(DATASET ENTRIES begins)

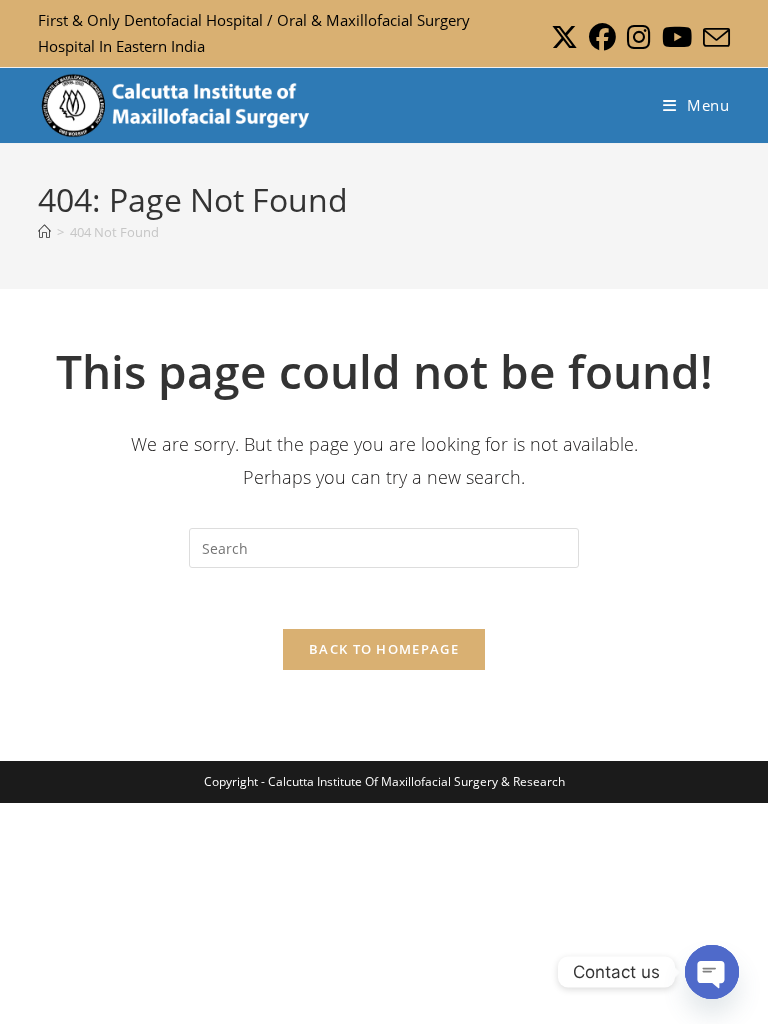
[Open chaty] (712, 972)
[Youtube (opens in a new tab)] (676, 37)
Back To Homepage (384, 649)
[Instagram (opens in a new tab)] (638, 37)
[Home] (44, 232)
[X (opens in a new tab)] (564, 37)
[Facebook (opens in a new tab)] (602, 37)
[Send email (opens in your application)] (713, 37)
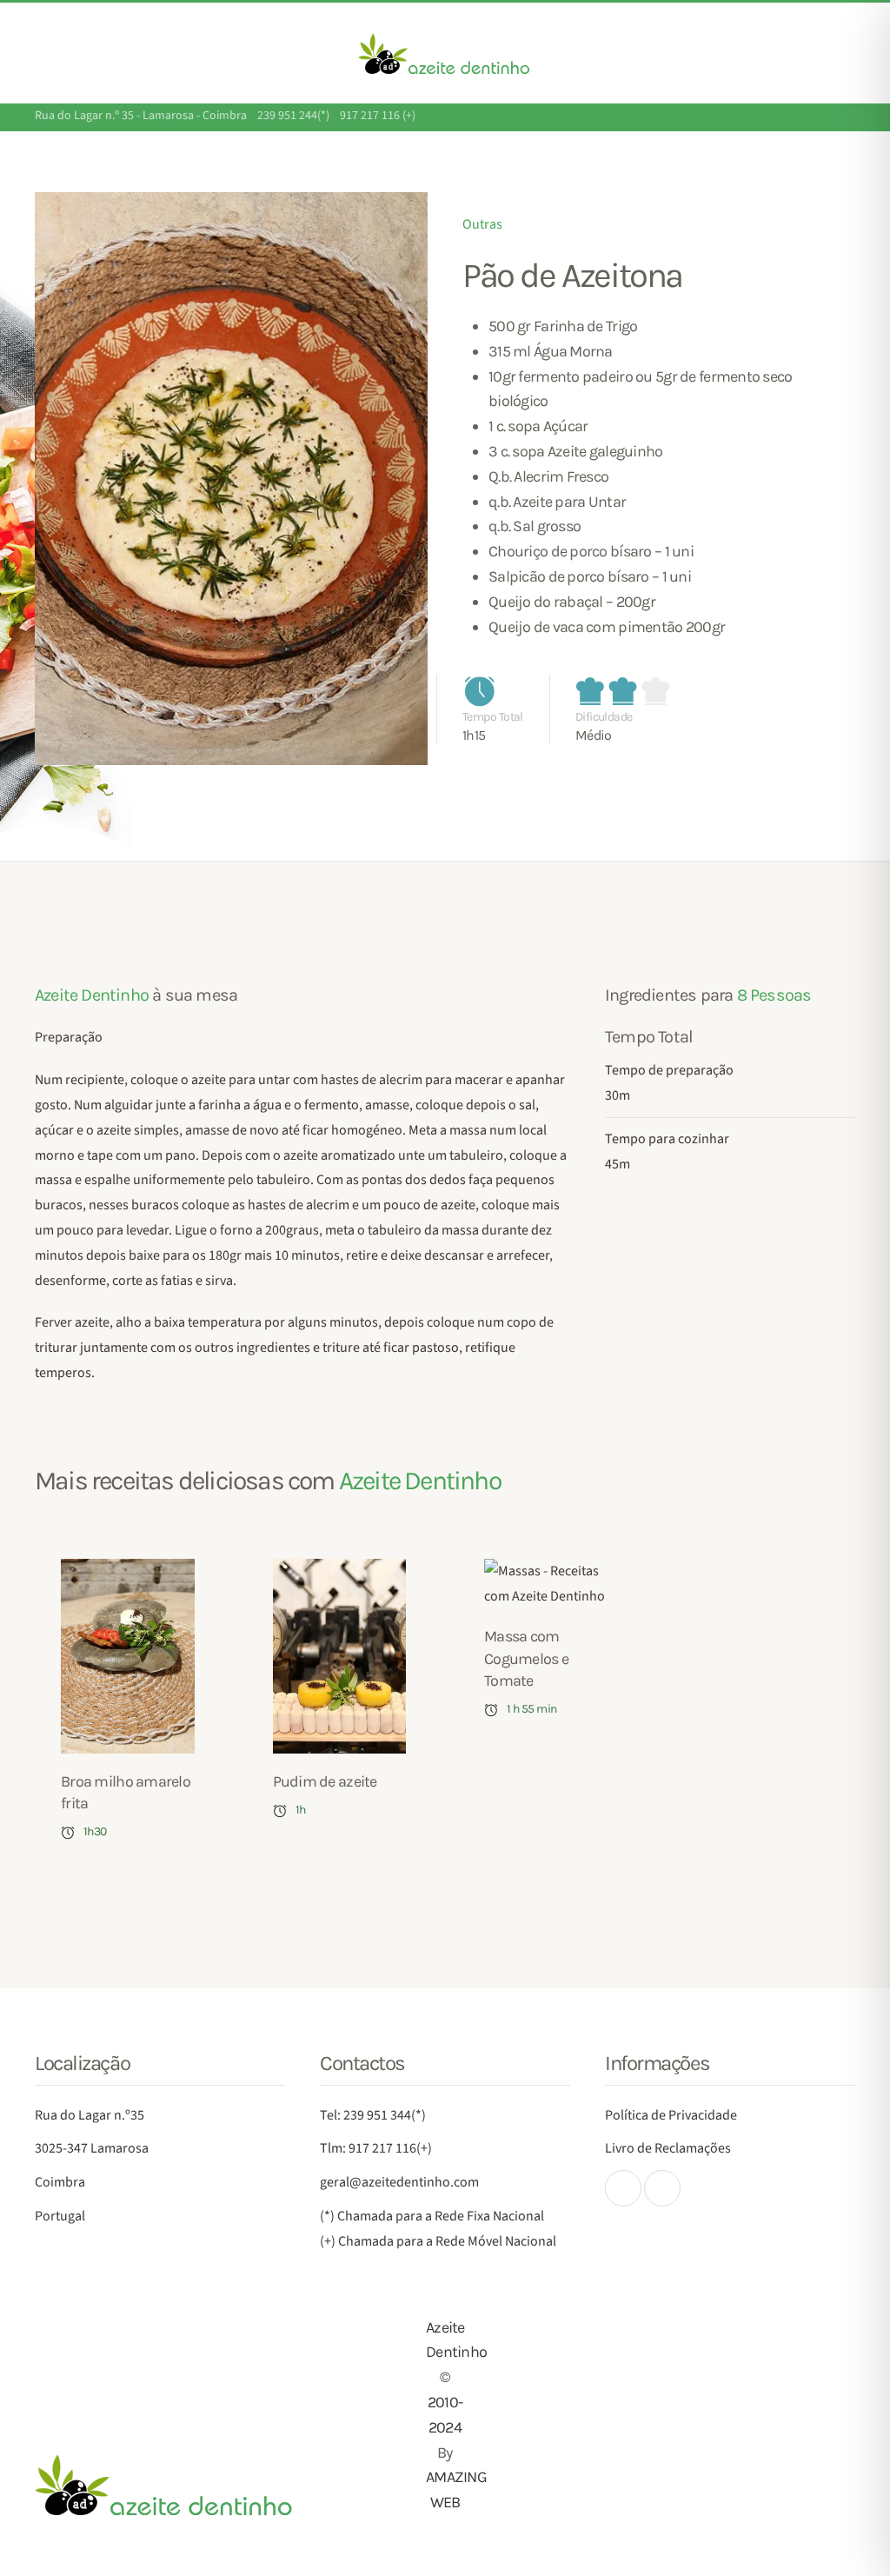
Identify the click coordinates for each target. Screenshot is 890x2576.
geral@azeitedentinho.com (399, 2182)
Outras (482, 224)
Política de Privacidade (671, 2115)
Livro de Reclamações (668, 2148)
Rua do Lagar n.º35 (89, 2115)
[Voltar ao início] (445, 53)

(DATASET ENTRIES ends)

EXERCISE DETAILS -> Your answer should contain only the lines from the beginning of the listing above through the line with "Política de Privacidade (671, 2115)", copied exactly and without the pictures.

SOLVED PROBLEM ->
[Open chaty] (712, 972)
[Youtube (opens in a new tab)] (676, 37)
Back To Homepage (384, 649)
[Instagram (opens in a new tab)] (638, 37)
[Home] (44, 232)
[X (opens in a new tab)] (564, 37)
[Facebook (opens in a new tab)] (602, 37)
[Send email (opens in your application)] (713, 37)
Identify the click coordinates for each target. Screenshot is 890x2576.
geral@azeitedentinho.com (399, 2182)
Outras (482, 224)
Política de Privacidade (671, 2115)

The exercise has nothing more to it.